本文
技術用語解説64『生タイプ即席めん (Fresh Type Instant Noodle』

技術用語解説64『生タイプ即席めん (Fresh Type Instant Noodle』

1.生タイプ即席麺の定義

 生タイプ即席めんの定義については、平成9年3月に制定された日本農林規格の中で次のように定められている。(最終改正 平成20年8月29日農林水産省告示第1360号) 「小麦粉又はそば粉を主原料とし、これに水、食塩又はかんすいその他麺の弾力性、粘性等を高めるものを加えて練り合わせたものを製めんした後、蒸し又はゆで、有機酸溶液中で処理したものを、加熱殺菌したものの内、添付調味料を添付したものであって、簡便な調理操作により食用に供するものをいう」この規格が制定されるまでは、一般的にはLLめん (Long Life)、生タイプLL麺などと呼ばれていたが、今では生タイプ即席めんの呼称で統一されている。

2.生タイプ即席めんの特徴

 製めん工程自体は他のめん類と大きな違いは無いが、有機酸処理と加熱殺菌を併用することで、常温でも長期間保存できることが特徴である。

3.生タイプ即席めんの製造技術

 即席めん類は油揚げや熱風による乾燥によって保存性が付与されているのに対して、生タイプ即席めんは湿潤状態で保存性を高めなければならないから、相応の微生物制御が必要となる。そのための基本的条件は以下の3つになる。

収集資料
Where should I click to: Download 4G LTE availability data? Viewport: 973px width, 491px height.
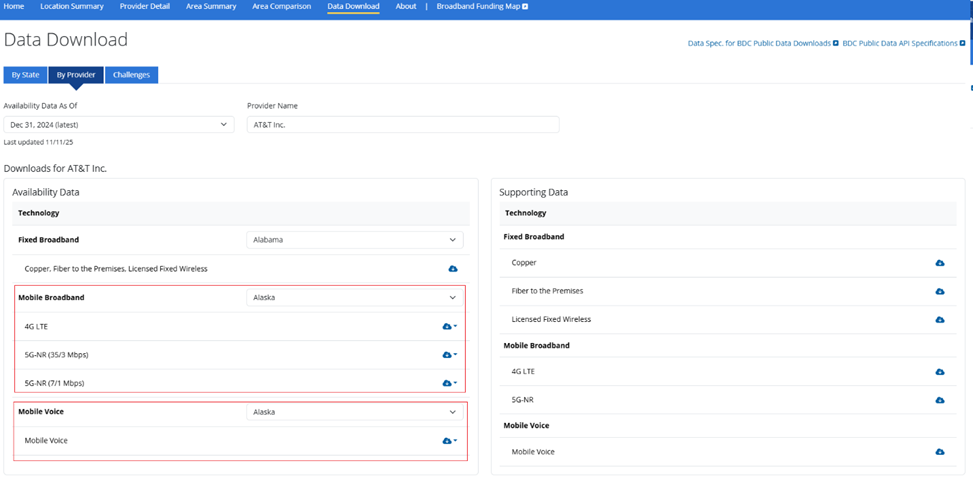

取り組む課題
a - 生タイプ即席めんの解説について、次の問いにそれぞれ答えなさい。
(i) 生タイプ即席めんの定義を定めた日本農林規格は、いつ制定されたか。
(ii) その規格が制定されるまで、生タイプ即席めんは一般にどのような名称で呼ばれていたか。
(iii) 生タイプ即席めんが常温でも長期間保存できるのは、どの処理を併用しているからか。
b - 生タイプ即席めんの解説を、本文の最後の文に続けて書き進めなさい。

解答
a -
(i) 平成9年3月
(ii) LLめん(Long Life)、生タイプLL麺など
(iii) 有機酸処理と加熱殺菌

b -
(1) pHの制御
 製品pHを4.5以下にすることによって、有胞子耐熱性細菌の増殖を抑える。具体的には生めんをゆで又は蒸し後、有機酸に浸漬する。一般的には味・臭いや価格などを考慮し、乳酸、酢酸、リンゴ酸、クエン酸、アジピン酸等が用いられている。ただし、pHが4以下になると酸味を強く感じるようになるので、4.0 ~ 4.5が実用範囲である。
(2) 加熱殺菌
 非耐熱性細菌や真菌類は加熱によって殺菌する。加熱温度は麺の中心温度が90 ~ 93℃ 位で5分間以上が目安となる。コンベヤによる連続式殺菌の場合は比較的速く製品温度も上 昇するが、バッチ式の蒸熱殺菌庫の場合は庫内と製品の温度上昇にかなりの差があり、全 体として30 ~ 40分を必要とする。また、めんの配置場所によって温度ムラが生じないように注意する。
(3) 密封状態
 上述の(1)(2)の条件が十分であっても少しでも密封系が崩れれば、たちまち外から細菌が侵入し2次汚染の原因となる。シール部分への麺線や水などの付着が原因のシール不良、シール時に袋中の空気が過多だったために起こる加熱殺菌時のパンク、その他の外的な損傷など原因はいろいろ考えられ、十分な管理が必要である。
<これら3条件が十分にクリアされて初めて常温長期間の保存が可能となる。

4.生タイプ即席めんの製造工程とチェックポイント

表1.生タイプ即席めんの製造工程ごとのチェックポイントを示す。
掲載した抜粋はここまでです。